» **PAGE EXCERPT**:
GORDON RAMSAY: Dizzy?

No, sir.

GORDON RAMSAY: Would

you like a tissue?

No, sir.

GORDON RAMSAY:

Right, are we ready?

ALL: Yes, Chef!

Thank you.

Let's go.

JOSH: Let's go, boys.

MELISSA: Make sure

they're really tight.

Do you understand

what I'm saying?

If Melissa wants

to be in control,

then that's fine

I'll let her do that.

Chef Ramsay already told us,

"No more Hell's b*tches."

Teamwork, girls.

Rock, what you on next, buddy?

A lot.

Josh is trying to be so

much more than he really is.

As opposed to leading by

example, he leads by you know,

this.

Come on, guys.

We got to get this going.

This is an easy job

for you tonight, OK?

Want to get you out of the

heat and raise your confidence.

You will not be

disappointing me.

» **TASKS TO COMPLETE**:
1. List every speaker label that appears before a colon in the kitchen transcript.
2. In the rows, rewrite the lines starting with the line with "You are a computer-use" and going on through the line with "tap(666, 33)", changing "screenshot" to "screen capture" and leaving out the pictures.

» **RAW DATA**:
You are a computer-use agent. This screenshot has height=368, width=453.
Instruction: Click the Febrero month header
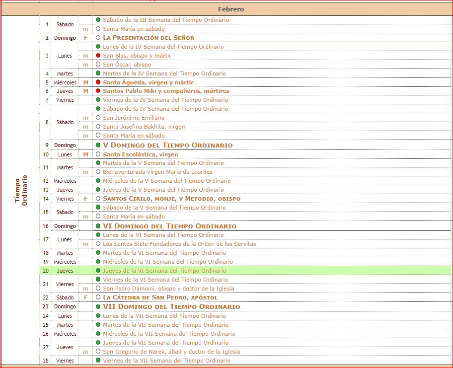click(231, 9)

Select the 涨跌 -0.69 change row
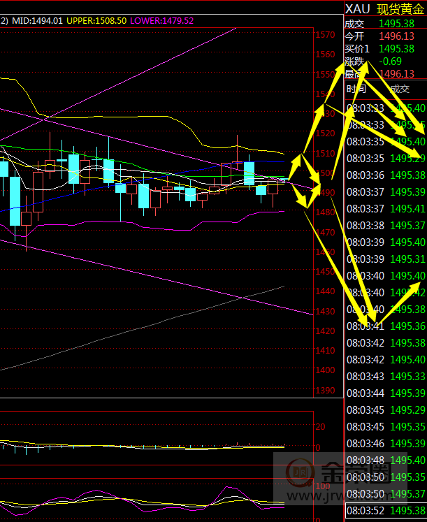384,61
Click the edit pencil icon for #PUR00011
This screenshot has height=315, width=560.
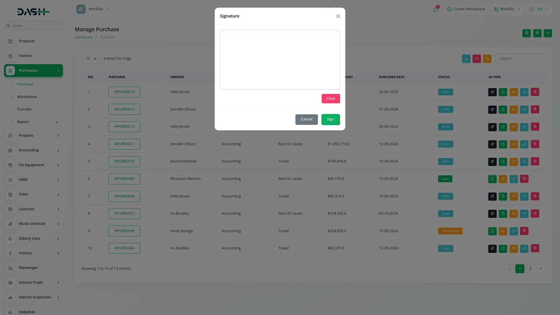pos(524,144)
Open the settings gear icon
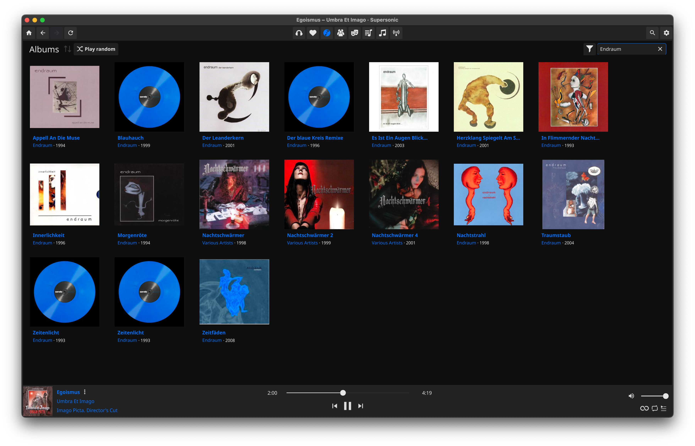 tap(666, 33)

--

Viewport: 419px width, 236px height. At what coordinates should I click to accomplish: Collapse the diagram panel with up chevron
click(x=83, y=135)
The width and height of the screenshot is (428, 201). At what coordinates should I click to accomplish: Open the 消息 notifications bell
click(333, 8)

» **WRITTEN ANSWERS**:
1. GORDON RAMSAY, ALL, JOSH, MELISSA

2.
You are a computer-use agent. This screen capture has height=368, width=453.
Instruction: Click the Febrero month header
click(231, 9)

Select the 涨跌 -0.69 change row
384,61
Click the edit pencil icon for #PUR00011
This screen capture has height=315, width=560.
pos(524,144)
Open the settings gear icon
 tap(666, 33)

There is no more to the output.